I'm reading a .json file from the javascript on my web page. I found that adding the following to my .htaccess file fixed the problem when viewing my web page in IE 11 (version 11.447.14393.0):
<FilesMatch "\.(json)$">
<IfModule mod_headers.c>
Header set Access-Control-Allow-Origin "*"
</IfModule>
</FilesMatch>
I also added the following to /etc/httpd.conf (Apache's configuration file):
AllowOverride All
The header-checker site verified that the Access-Control-Allow-Origin header is now being sent (thanks, Miro!).
However, Firefox 50.0.2, Opera 41.0.2353.69, and Edge 38.14393.0.0 all fetch the file anyhow, even without the Access-Control-Allow-Origin header. (Note: they might be checking IP addresses, since the two domains I was using are both hosted on the same server, at the same IPv4 address.)
However, Chrome 54.0.2840.99 m (64-bit) ignores the Access-Control-Allow-Origin header and fails anyhow, erroneously reporting:
No 'Access-Control-Allow-Origin' header is present on the requested
resource. Origin '{mydomain}' is therefore not allowed access.
I think this has got to be some sort of "first." IE is working correctly; Chrome, Firefox, Opera and Edge are all buggy; and Chrome is the worst. Isn't that the exact opposite of the usual case?
After spending half a day with nothing working.
Using a header check service though everything was working.
The firewall at work was stripping them
try this:
<IfModule mod_headers.c>
Header set Access-Control-Allow-Credentials true
Header set Access-Control-Allow-Origin "your domain"
Header set Access-Control-Allow-Headers "X-Requested-With"
</IfModule>
It's preferable to allow a list of know trusted host.
If anyone else is trying this, the most upvoted answer should work.

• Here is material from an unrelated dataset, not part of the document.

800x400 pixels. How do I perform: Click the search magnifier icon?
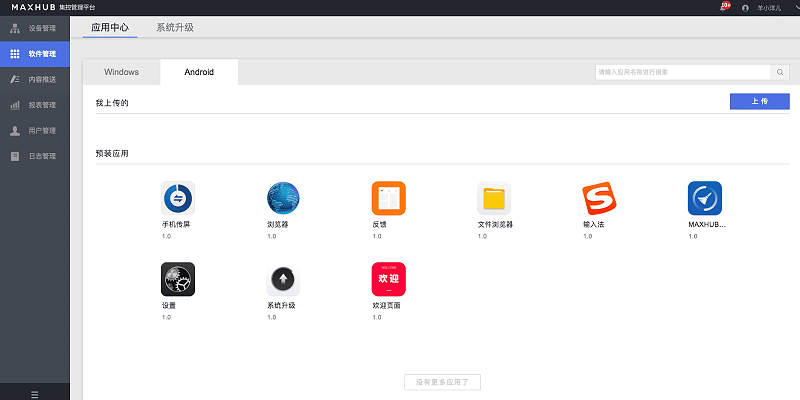[779, 72]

However, if you are having issues it could be possible the browser has cached the REQUEST. To confirm append a query string.
To complete the most upvoted answer, I want to add the case whenever the options to the header is not add in a response request, you could add the always keyword from Apache.
In my case i needed to add the access control allow origin in the response of the redirection and not in the result of the redirection.
And a redirection is giving the 302 code status so the header wasn't filled with the correct information.
In this case I needed to add it :
Header always set Access-Control-Allow-Origin "*"
For more information you can check this thread :
Apache: difference between "Header always set" and "Header set"?